- Flashcards
- What is Quebec French?
- Core Vocabulary & Expressions
- How It Differs from Standard French
- Pronunciation
- Common Mistakes
- Learning Resources
- Culture & Context
- Related Guides
1. Flashcards
2. What is Quebec French?
Quebec French (français québécois) is the variety of French spoken by some 7 million people in Quebec and across French-speaking Canada. It is fully French — a Quebecer and a Parisian understand each other — but it has its own pronunciation, vocabulary, idioms and a famously informal register called joual.
For an English speaker, the standard written language is the same French taught everywhere; the surprises are all in the spoken language: shifted vowels, contracted pronouns, English-influenced and English-resisting vocabulary, and a distinctive set of swear words borrowed from the Catholic mass.
Why learn Quebec French?
- North American French — The everyday language of Montreal, Quebec City and Francophone Canada.
- Understand the media — Quebec TV, music (Les Cowboys Fringants) and films make more sense once you know the accent.
- Charming idioms — Québécois is rich in vivid, often funny expressions you won't hear in France.
- A different relationship with English — Quebec both borrows from and fiercely defends against English — fascinating to navigate.
3. Core Vocabulary & Expressions (1–63)
High-frequency words and phrases. This is the exact deck used by the flashcard trainer above. Use the search box to filter.
| # | Français québécois | English |
|---|
4. How It Differs from Standard French
The grammar is standard French, but spoken québécois has consistent habits worth knowing.
Pronoun contractions
- tu questions add -tu as a marker: Tu viens-tu? (Are you coming?)
- il/elle often sound like y / a: Y'est là (Il est là), A's'en vient (Elle s'en vient).
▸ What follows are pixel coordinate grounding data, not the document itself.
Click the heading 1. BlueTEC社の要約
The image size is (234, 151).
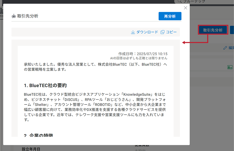point(45,85)
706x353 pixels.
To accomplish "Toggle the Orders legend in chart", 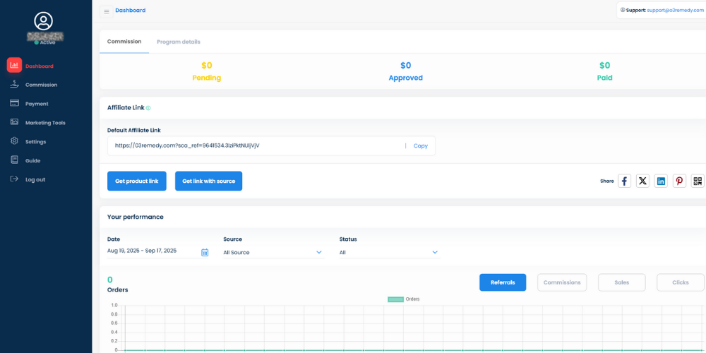I will point(403,299).
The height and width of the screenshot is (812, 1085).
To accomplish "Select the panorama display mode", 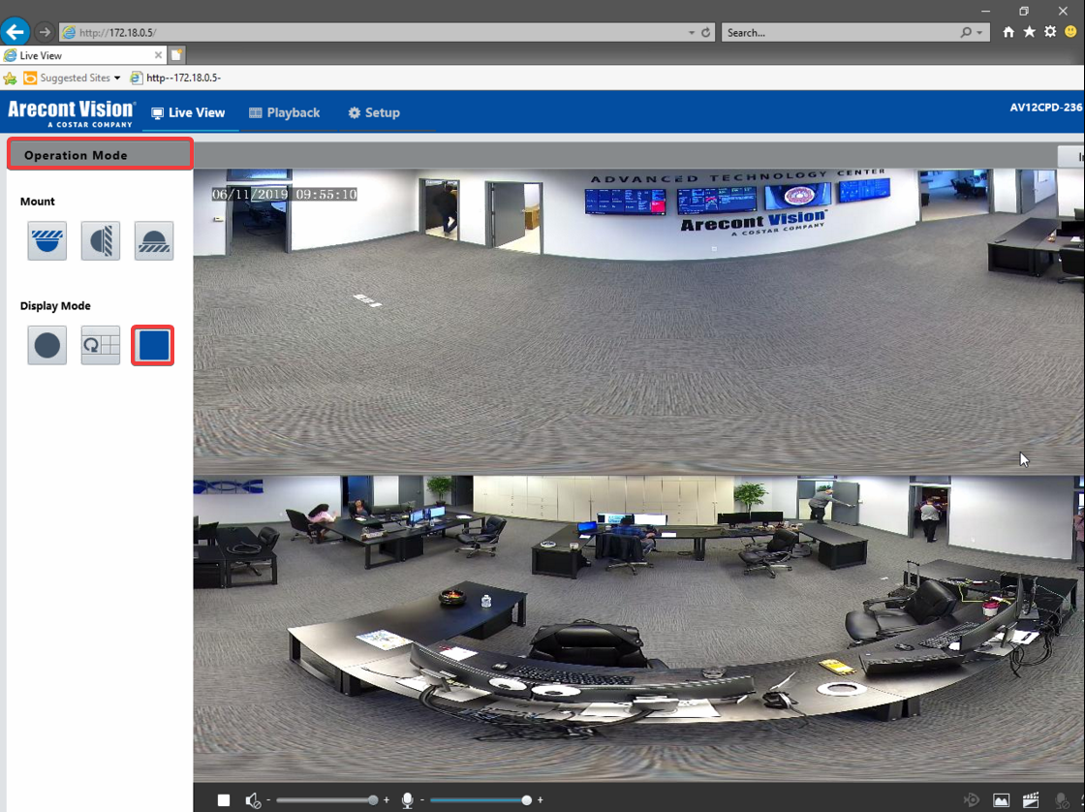I will tap(153, 345).
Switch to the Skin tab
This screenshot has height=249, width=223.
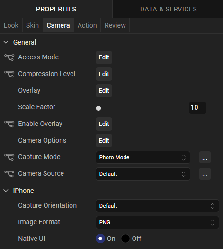click(33, 25)
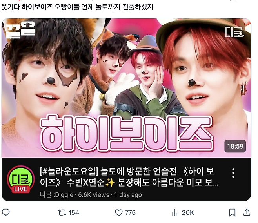The image size is (258, 223).
Task: Click the 디글 LIVE channel avatar
Action: 20,179
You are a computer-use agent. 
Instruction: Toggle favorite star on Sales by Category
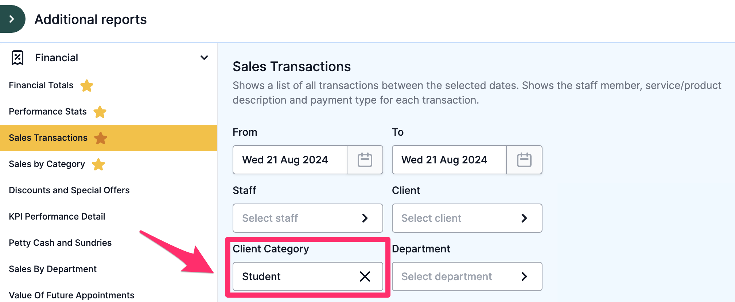pos(98,164)
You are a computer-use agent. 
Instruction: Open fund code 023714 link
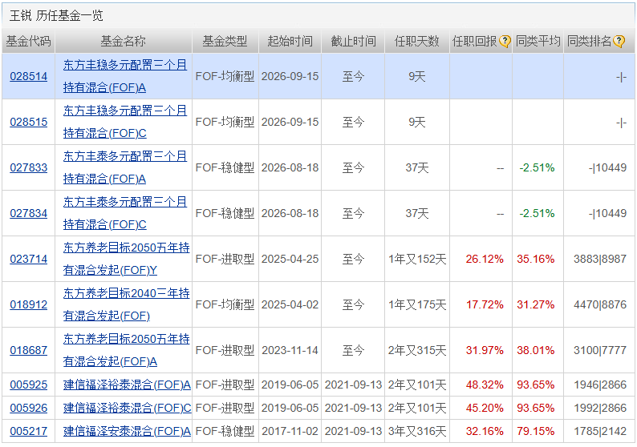point(28,259)
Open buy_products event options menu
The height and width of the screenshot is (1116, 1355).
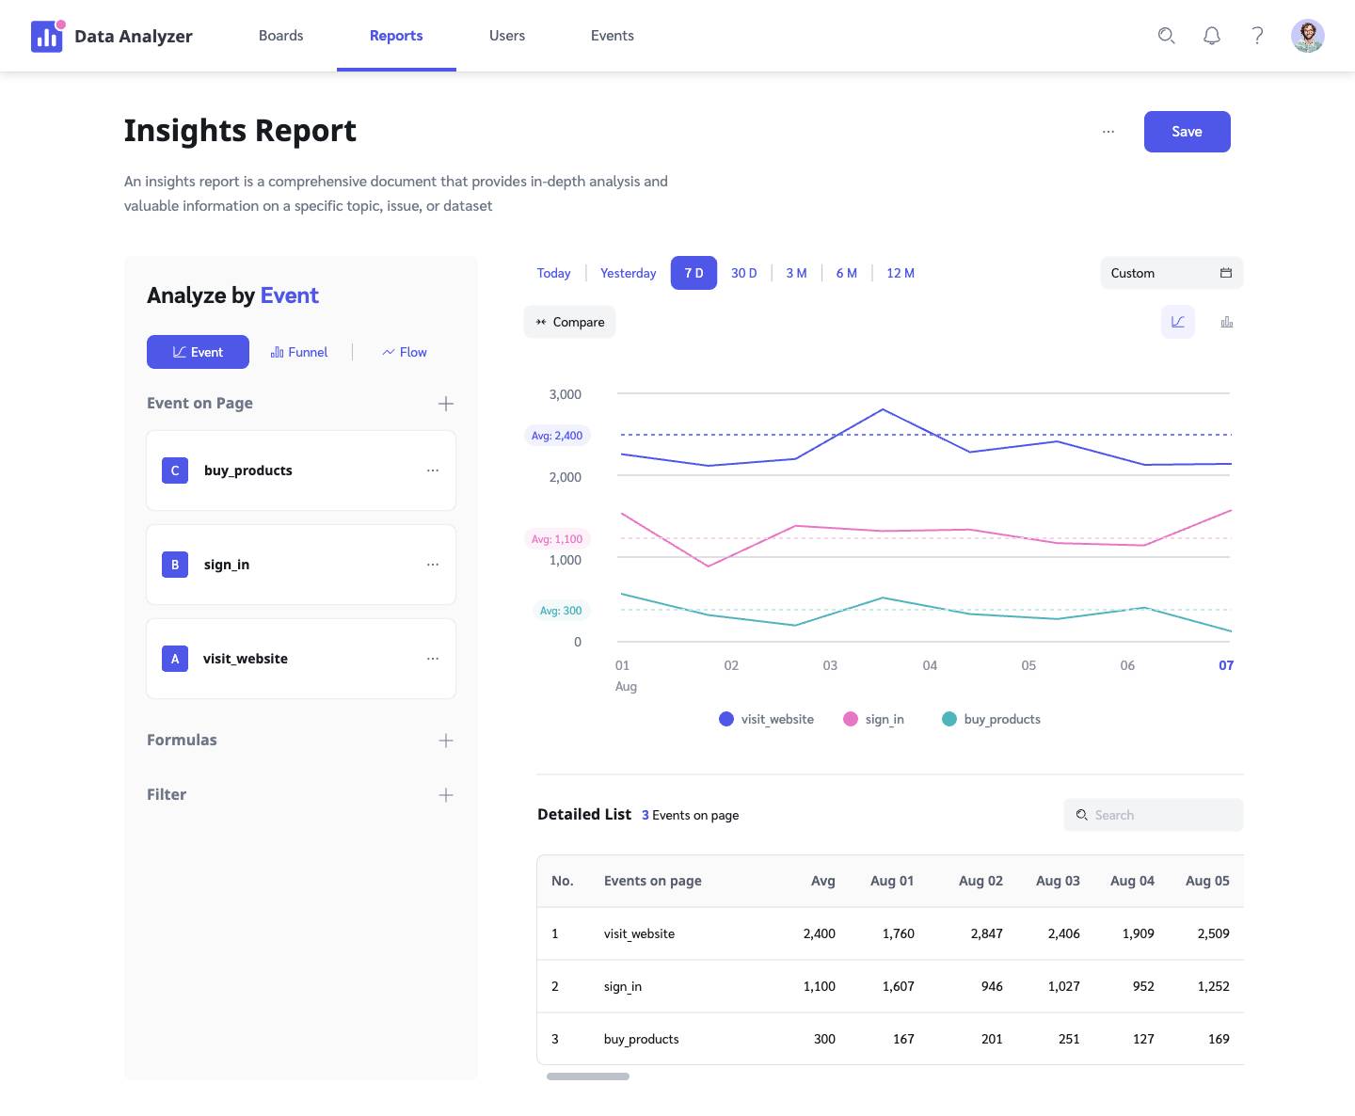(432, 470)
- nous is almost always on: On y va (We're going).
Anglicisms vs. purisms
| Québécois | France French | English |
|---|---|---|
| char | voiture | car |
| magasiner | faire du shopping | to shop |
| fin de semaine | week-end | weekend |
| chum / blonde | copain / copine | boyfriend / girlfriend |
| dépanneur | épicerie de nuit | corner store |
Ironically, Quebec often invents French words where France borrows English (fin de semaine vs. week-end) — yet uses casual English in speech (c'est cool, tu checkes ça).
5. Pronunciation
The accent is the biggest hurdle. Key features:
| Feature | What happens | Example |
|---|---|---|
| ti / di → tsi / dzi | t and d "affricate" before i/u | tu = "tsu", dire = "dzire" |
| diphthongised vowels | long vowels glide | père sounds like "paèr" |
| nasal vowels shift | different colour from France French | pain, vin, un |
| final consonants | some kept that France drops | icitte (= ici) |
| relaxed high vowels | i, u, ou laxen in closed syllables | petite ≈ "p'tsit" |
Don't try to fake the accent at first — speak clear French and let the ear tune in. Comprehension comes before imitation.
6. Common Mistakes
- Expecting Parisian vowels — québécois nasal and long vowels are coloured differently; train your ear before judging.
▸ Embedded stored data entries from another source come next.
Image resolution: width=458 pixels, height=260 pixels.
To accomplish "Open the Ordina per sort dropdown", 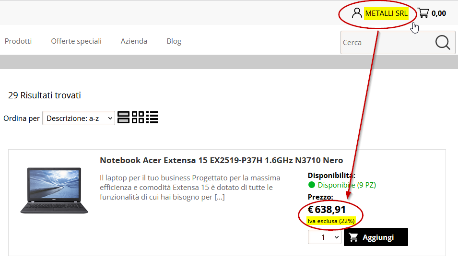I will point(79,118).
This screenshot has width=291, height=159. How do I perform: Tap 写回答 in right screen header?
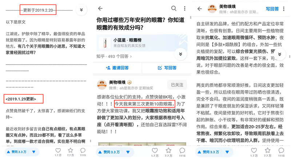click(272, 9)
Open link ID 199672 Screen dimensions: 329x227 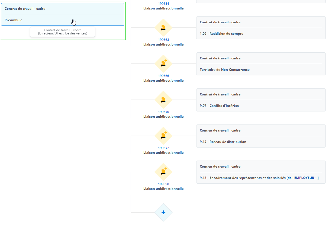163,148

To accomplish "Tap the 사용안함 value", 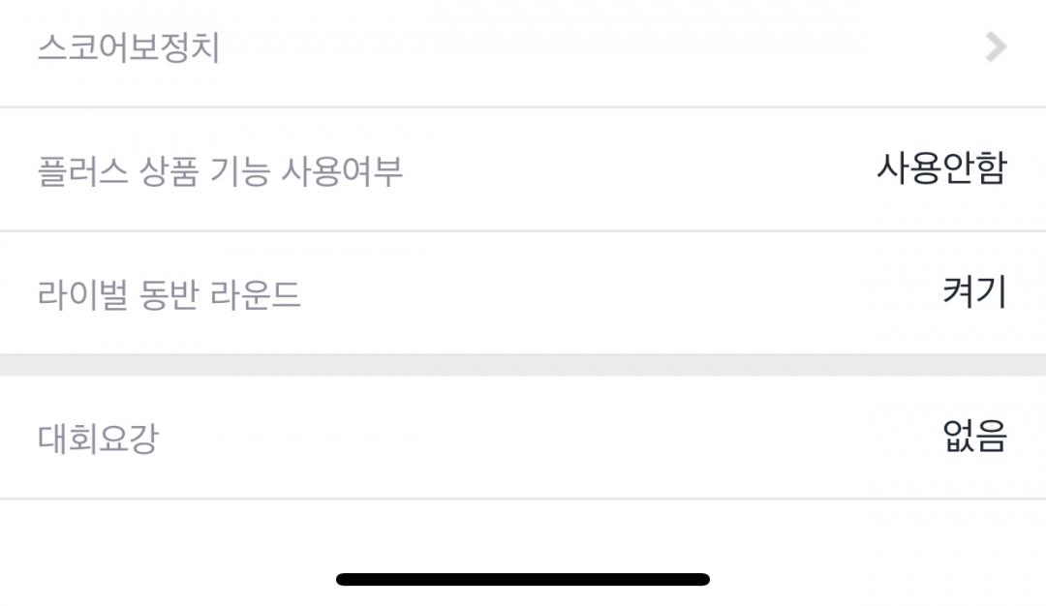I will 941,168.
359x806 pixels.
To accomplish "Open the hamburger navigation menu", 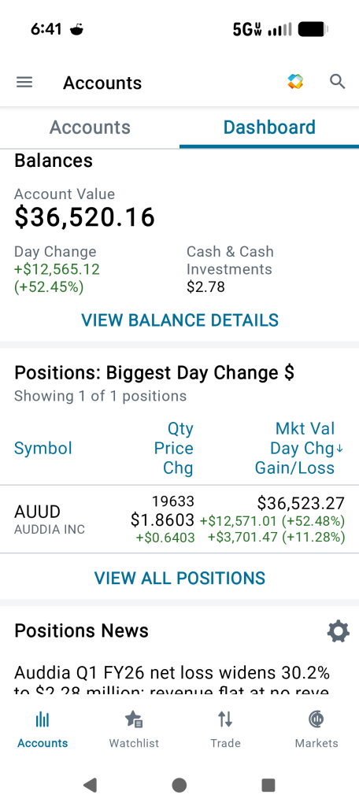I will tap(24, 82).
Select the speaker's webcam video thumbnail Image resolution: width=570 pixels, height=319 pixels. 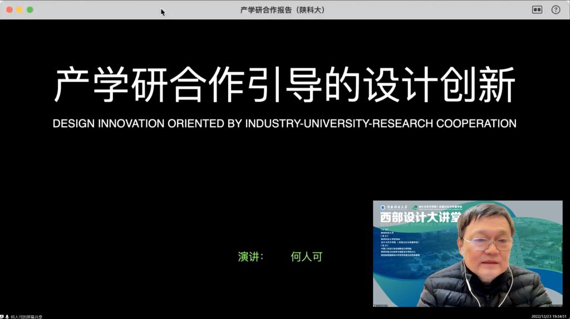click(468, 253)
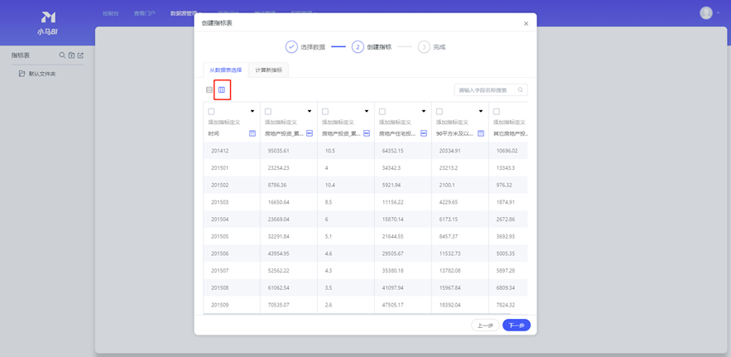This screenshot has height=357, width=731.
Task: Select the column view icon
Action: pos(221,90)
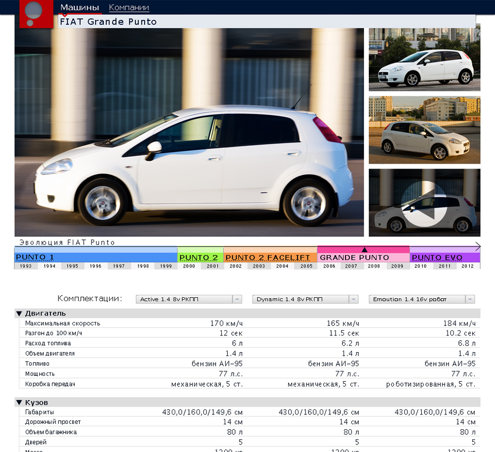Open the Dynamic 1.4 8v РКПП dropdown

(x=305, y=299)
- Missing the ts/dz — "tu" is pronounced "tsu", "dimanche" as "dzimanche"; this is standard, not sloppy.
- Using only vous — Quebec leans informal; tu is normal in many settings where France would use vous.
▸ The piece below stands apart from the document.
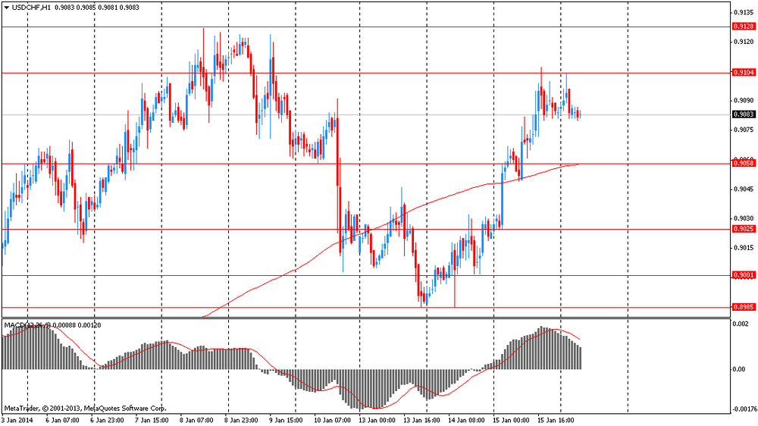Select the 0.9128 red price level label
This screenshot has height=426, width=758.
pyautogui.click(x=743, y=27)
- Misreading the sacres — words like tabarnak, câlisse, ostie are strong profanity from church vocabulary; handle with care.
- Assuming all anglicisms are accepted — many English borrowings are colloquial only and avoided in formal writing.
7. Learning Resources
- maprofdefrançais all levels — A Quebec teacher explaining québécois features clearly.
- Dictionnaire québécois all levels — Glossary of québécois words and expressions.
- Télé-Québec, Radio-Canada & Quebec music/films intermediate — Authentic accent and idiom in context.
- iTalki all levels — Choose tutors based in Quebec for the accent.
- Québécois pour francophones intermediate — The same guide aimed at France-French speakers.
8. Culture & Context
Language as identity
French is central to Quebec identity. Bill 101 made French the official language of the province, and protecting it is a live political and cultural issue.
Sacres: swearing from the church
Quebec's strongest swear words (tabarnak, câlisse, ostie, crisse) come from Catholic liturgy — a legacy of the Church's former dominance and the "Quiet Revolution" that pushed back against it.
Joual and pride
Once stigmatised as "bad French", joual was reclaimed by writers and playwrights (Michel Tremblay) as a proud working-class Montreal voice.